TRANSACTIONS ON EMERGING TELECOMMUNICATIONS TECHNOLOGIES, cilt.30, sa.12, 2019 (SCI-Expanded) identifier identifier

Özet

The explosive daily dependence on wireless communication services necessitates the research to establish ultrawideband communication systems with ultrahigh bit rate transmission capabilities. The advent of the fifth-generation (5G) microwave link transmitting at millimeter-wave (mm-wave) frequency band is a promising technology to accommodate the escalating demand for wireless services. In this frequency band, however, the behavior of the transmission channel and its climatic properties are a major concern. This is of particular importance in tropical regions where the climate is mainly rainy with large raindrop size and high rainfall rate that may interact destructively with the propagating signal and cause total attenuation for the signal. International Telecommunication Union (ITU) introduced a global rain attenuation model to characterize the effect of rain on the propagating signal at a wideband of frequencies. The validity of this model in tropical regions is still an open question for research. In this paper, real measurements are conducted at Universiti Teknologi Malaysia (UTM), Johor Bahru, Malaysia, to investigate the impact of rain on the propagation of mm-waves at 26 GHz over the microwave 5G radio link system. Rainfall rate and rain attenuation data sets are collected for one year at one sample per min sampling rate.
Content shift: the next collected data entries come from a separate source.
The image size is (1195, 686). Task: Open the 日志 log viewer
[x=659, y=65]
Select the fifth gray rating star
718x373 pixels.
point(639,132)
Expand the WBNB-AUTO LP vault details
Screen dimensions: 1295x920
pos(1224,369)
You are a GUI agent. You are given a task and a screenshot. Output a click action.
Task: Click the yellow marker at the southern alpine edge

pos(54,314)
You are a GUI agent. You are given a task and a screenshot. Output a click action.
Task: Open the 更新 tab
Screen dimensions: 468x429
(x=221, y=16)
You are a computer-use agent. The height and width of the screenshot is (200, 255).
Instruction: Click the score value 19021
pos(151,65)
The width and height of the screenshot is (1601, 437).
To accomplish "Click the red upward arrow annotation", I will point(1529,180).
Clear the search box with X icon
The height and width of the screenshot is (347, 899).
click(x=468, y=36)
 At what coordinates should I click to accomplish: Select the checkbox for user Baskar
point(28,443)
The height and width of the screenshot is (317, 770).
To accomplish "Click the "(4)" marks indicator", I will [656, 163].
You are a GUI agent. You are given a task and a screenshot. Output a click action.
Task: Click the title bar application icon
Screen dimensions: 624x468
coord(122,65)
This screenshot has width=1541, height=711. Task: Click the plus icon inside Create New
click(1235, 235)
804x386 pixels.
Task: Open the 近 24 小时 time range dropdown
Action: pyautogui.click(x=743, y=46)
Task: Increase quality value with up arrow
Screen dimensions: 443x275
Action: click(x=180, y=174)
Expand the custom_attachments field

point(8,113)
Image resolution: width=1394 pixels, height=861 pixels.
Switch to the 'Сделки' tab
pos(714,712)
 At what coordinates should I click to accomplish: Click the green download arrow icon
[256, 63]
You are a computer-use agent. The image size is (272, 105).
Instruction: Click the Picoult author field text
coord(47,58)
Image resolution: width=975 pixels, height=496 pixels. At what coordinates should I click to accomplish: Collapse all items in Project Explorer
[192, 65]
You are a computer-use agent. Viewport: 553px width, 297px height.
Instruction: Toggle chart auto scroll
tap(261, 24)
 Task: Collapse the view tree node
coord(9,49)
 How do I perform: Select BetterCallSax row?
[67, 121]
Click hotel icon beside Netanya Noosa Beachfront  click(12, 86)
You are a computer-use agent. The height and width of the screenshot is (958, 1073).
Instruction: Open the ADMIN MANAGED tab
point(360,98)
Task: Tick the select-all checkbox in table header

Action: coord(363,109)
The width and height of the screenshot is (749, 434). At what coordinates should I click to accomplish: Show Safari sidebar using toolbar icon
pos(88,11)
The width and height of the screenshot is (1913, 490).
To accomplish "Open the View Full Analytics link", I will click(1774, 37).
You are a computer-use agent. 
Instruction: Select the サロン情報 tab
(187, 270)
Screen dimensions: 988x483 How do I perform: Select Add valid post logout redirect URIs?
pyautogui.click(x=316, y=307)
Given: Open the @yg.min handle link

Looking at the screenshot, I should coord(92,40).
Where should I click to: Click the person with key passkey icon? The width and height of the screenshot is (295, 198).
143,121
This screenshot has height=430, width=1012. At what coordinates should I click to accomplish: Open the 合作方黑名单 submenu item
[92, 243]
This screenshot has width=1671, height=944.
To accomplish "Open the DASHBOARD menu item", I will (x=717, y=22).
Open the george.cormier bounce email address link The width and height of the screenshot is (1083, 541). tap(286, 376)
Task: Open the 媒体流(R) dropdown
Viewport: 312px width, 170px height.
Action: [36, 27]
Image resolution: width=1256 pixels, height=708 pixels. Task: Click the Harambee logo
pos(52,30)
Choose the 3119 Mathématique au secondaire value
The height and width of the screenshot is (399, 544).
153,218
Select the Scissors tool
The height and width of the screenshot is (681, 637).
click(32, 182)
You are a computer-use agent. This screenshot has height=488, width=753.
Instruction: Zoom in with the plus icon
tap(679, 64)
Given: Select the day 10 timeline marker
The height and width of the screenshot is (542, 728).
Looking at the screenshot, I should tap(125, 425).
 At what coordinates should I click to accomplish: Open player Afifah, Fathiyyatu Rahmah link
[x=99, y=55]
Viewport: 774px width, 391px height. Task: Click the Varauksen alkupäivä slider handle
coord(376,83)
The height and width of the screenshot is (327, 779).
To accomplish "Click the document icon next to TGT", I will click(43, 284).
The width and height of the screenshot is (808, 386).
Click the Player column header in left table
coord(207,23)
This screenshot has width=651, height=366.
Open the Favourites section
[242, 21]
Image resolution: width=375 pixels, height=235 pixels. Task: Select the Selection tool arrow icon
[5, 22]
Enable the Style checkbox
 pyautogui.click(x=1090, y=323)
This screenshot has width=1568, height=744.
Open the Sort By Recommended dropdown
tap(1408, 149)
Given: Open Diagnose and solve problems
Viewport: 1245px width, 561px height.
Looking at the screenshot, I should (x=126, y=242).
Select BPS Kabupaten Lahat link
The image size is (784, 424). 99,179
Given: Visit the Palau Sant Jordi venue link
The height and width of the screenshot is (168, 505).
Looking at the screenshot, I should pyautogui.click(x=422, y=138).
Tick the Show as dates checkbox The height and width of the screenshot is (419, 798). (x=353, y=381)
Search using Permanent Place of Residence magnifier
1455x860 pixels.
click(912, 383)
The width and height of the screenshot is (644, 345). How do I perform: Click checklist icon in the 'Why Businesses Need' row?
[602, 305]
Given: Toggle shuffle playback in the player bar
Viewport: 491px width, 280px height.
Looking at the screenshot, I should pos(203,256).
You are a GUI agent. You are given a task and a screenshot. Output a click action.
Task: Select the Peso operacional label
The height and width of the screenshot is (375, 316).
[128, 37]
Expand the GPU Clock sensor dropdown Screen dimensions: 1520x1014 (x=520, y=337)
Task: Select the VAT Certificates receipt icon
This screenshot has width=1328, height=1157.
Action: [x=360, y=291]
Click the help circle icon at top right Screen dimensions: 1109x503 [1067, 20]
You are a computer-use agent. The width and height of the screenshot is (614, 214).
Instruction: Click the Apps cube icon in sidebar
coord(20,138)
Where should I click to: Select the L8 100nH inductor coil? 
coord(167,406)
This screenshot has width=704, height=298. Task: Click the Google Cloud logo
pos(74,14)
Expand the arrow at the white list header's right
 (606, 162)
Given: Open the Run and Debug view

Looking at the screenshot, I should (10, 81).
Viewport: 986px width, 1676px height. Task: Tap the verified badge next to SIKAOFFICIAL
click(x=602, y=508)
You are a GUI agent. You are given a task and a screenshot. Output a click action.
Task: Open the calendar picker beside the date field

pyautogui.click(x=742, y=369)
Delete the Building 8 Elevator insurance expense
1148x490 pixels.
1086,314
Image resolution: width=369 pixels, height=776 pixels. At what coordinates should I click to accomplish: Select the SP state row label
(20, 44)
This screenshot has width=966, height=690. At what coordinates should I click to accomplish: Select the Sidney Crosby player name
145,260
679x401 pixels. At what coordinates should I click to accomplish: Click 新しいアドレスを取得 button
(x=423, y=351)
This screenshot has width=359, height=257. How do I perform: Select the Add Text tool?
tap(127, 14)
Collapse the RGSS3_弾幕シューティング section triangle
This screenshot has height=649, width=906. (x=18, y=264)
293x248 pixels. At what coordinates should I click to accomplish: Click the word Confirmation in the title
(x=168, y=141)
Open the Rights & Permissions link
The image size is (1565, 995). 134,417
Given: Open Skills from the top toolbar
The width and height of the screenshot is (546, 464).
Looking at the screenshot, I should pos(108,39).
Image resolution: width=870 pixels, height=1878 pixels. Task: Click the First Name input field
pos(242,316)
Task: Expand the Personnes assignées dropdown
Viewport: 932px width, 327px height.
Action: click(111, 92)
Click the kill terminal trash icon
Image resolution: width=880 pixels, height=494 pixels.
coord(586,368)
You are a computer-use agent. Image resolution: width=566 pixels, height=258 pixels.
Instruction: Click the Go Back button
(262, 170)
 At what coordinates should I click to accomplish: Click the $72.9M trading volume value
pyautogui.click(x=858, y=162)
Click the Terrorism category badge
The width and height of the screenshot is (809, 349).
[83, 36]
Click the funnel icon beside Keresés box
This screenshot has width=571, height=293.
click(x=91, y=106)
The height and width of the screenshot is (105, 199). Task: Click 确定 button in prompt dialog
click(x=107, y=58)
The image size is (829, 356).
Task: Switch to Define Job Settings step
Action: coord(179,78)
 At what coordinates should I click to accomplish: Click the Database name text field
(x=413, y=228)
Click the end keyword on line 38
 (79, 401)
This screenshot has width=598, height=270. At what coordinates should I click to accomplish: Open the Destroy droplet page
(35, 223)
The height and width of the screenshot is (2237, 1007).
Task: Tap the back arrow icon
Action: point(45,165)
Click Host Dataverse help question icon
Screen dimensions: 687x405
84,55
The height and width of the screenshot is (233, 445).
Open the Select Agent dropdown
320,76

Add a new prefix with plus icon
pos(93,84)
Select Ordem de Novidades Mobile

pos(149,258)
Both data sets are used to estimate signal propagation conditions in comparison to the ITU model prediction. From the presented results, it is found that at 0.01% percentage of time and rainfall rate of about 120 mm/hr, the propagated signal would experience 26.2 dB losses per kilometer traveled. In addition, there is a significant deviation between the empirical estimation of the worst month parameters and the ITU worst month parameter prediction. Similarly, rainfall rate and rain attenuation estimated through the ITU model imposes a large deviation as compared with the measurements. Furthermore, more accurate empirical worst month parameters are proposed that yielded more accurate estimation of the worst month rainfall and rain attenuation predictions in comparison to the ITU model predictions.